Apakah aku terlalu dibuai kebodohanku

Menikmati arus yang kian menjerumuskan

Sebuah ikatan yang seharusnya membahagiakan, bukan luka

Tak ada rasa, bahkan peduli

Rasamu bahkan kau jaja tanpa nilai

Ternyata kamu sudah sejauh itu dan aku harus mendayung rasa

Ke lautan tempatku berada. Tetapi, mengapa waktu seolah masih terlalu pagi?

Kuhempas rasaku, ku petik dadaku untuk berlalu dan mengusirmu ….

    Aku kelu di sudut ruang sidang. Sebuah tangga yang menindih jatuhku. Pengacaraku menatapku datar, kosong dan kelu. Aku kehilangan semua yang kuperjuangkan untuk dia bela selain perceraianku. Aku kehilangan rumah dan beberapa aset properti yang sejujurnya adalah jerih payahku sendiri, bahkan surat-surat aslinya ada padaku. Entahlah, yang jelas kejahatan itu ternyata begitu bengis dan haus. Ramli mampu memenangkan sidang tanpa panjang kali lebar. Menarik seluruh hak kepemilikan tanpa konfirmasi.  Sepertinya, dulu waktu begitu membuai dalam kewajaran yang seharusnya dilaksanakan. Pasca putusan pengadilan itu, aku hidup dalam kecukupan karena ATM dan dompetnya ada padaku. Bu lucy merawatku penuh cinta. Harapan seorang bayi mungil akan lahir sepertinya menambah rasa itu setingkat lebih tinggi. Hingga akhirnya, pagi itu aku merintih kesakitan. Ada risau yang membuatku terus-menerus memikirkan bayiku. Sungguh kegusaranku yang begitu asing dan membuatku tertekan. John dan Bu Lucy melarikanku ke rumah sakit. Bayiku diam tanpa pergerakan. Sebuah indikasi yang mengharuskanku di operasi dengan cepat. Sampai akhirnya dokter mengatakan aku harus rela kehilangan bayiku. John duduk di tepi ranjangku, tepat di sampingku. Aku tidak menangis, aku jenuh, aku hanya diam. Tanpa atma untuk terus bertahan hidup.

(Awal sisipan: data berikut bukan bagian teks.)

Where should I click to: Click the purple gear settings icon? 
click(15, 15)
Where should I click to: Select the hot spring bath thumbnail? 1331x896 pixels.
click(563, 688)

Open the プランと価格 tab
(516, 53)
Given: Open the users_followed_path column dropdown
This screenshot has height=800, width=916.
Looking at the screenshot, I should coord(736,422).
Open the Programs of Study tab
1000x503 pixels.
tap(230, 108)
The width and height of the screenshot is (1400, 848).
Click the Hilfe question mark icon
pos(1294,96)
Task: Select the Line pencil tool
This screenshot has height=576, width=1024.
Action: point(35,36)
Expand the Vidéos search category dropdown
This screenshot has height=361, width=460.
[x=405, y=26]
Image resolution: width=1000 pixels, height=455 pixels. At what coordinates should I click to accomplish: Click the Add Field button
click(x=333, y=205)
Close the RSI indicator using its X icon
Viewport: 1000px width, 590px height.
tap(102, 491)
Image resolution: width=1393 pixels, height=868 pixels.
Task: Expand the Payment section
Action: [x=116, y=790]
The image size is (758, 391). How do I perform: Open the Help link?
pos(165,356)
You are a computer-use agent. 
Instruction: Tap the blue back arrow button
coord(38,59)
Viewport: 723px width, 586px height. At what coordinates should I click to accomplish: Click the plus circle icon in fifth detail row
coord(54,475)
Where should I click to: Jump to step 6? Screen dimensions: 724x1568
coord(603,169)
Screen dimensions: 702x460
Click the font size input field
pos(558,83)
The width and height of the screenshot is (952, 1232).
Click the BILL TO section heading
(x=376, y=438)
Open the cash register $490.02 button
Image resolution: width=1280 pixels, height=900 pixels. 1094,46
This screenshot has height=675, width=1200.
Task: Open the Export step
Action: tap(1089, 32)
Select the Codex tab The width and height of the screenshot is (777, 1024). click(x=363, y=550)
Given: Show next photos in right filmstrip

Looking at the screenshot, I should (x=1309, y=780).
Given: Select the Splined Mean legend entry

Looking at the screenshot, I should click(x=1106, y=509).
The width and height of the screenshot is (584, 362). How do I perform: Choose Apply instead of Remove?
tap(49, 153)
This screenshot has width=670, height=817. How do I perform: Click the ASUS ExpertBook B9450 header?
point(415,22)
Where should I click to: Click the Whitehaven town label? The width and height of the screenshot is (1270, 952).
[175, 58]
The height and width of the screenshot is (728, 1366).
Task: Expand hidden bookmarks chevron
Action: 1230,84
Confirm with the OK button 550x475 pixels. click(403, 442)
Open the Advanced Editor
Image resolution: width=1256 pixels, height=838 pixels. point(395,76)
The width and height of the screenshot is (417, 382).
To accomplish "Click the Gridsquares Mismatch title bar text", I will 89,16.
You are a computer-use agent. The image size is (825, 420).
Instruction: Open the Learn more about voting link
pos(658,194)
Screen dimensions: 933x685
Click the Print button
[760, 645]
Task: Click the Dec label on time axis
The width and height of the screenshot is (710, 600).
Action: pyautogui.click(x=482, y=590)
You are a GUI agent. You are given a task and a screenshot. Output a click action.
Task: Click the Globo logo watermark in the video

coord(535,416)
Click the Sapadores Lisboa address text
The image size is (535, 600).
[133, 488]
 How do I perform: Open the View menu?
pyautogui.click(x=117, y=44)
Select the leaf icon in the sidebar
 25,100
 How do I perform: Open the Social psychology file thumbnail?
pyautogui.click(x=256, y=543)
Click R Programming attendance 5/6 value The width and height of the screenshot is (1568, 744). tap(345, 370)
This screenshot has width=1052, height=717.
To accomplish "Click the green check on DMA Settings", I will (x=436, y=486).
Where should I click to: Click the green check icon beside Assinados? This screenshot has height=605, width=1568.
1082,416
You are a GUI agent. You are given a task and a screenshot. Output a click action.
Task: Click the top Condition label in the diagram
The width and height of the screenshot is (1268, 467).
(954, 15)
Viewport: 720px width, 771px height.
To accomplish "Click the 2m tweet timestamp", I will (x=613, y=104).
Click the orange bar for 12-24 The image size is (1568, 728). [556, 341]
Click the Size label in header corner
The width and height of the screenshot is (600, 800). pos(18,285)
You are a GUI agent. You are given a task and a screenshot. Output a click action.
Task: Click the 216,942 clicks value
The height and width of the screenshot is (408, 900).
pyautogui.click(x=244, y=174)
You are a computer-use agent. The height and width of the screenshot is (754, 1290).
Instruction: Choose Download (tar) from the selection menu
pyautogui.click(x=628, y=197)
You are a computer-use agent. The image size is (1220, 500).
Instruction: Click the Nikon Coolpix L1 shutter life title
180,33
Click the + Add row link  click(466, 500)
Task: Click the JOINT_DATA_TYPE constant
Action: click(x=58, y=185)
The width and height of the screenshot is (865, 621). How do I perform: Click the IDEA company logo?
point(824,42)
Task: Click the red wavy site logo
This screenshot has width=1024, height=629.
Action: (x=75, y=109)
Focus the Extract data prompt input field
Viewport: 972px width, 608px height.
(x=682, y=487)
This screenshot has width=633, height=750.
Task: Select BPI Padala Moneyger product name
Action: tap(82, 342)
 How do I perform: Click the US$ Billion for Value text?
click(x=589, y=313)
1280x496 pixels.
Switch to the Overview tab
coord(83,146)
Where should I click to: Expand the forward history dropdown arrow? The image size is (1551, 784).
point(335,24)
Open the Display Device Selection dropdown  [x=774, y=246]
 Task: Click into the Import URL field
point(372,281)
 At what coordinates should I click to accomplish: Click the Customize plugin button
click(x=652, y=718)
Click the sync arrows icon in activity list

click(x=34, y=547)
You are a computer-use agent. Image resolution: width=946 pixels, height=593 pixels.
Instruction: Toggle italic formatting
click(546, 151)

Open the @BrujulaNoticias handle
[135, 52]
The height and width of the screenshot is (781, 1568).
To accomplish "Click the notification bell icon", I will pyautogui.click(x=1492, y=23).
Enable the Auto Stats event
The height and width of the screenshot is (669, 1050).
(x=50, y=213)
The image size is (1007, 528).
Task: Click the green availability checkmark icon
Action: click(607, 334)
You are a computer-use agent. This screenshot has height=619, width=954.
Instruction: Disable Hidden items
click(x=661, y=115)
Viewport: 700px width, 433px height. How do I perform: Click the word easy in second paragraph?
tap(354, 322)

Bukankah aku sudah benar-benar kosong

siap diombangkan melayang melebur dengan debu?

Adakah esensi dari sebuah harap yang dicabik dan dicuri?

Aku menangis walau dalam sunggingan

Berteriak dalam isakku

Lalu, jika kalah adalah kodratku

Haruskah mimpiku kau boyong dan aku kau tawan?

Pada atma terguncang, kuselipkan doa dalam kepapaanku

Bukankah aku masih harus bergerak, maju dan berlari?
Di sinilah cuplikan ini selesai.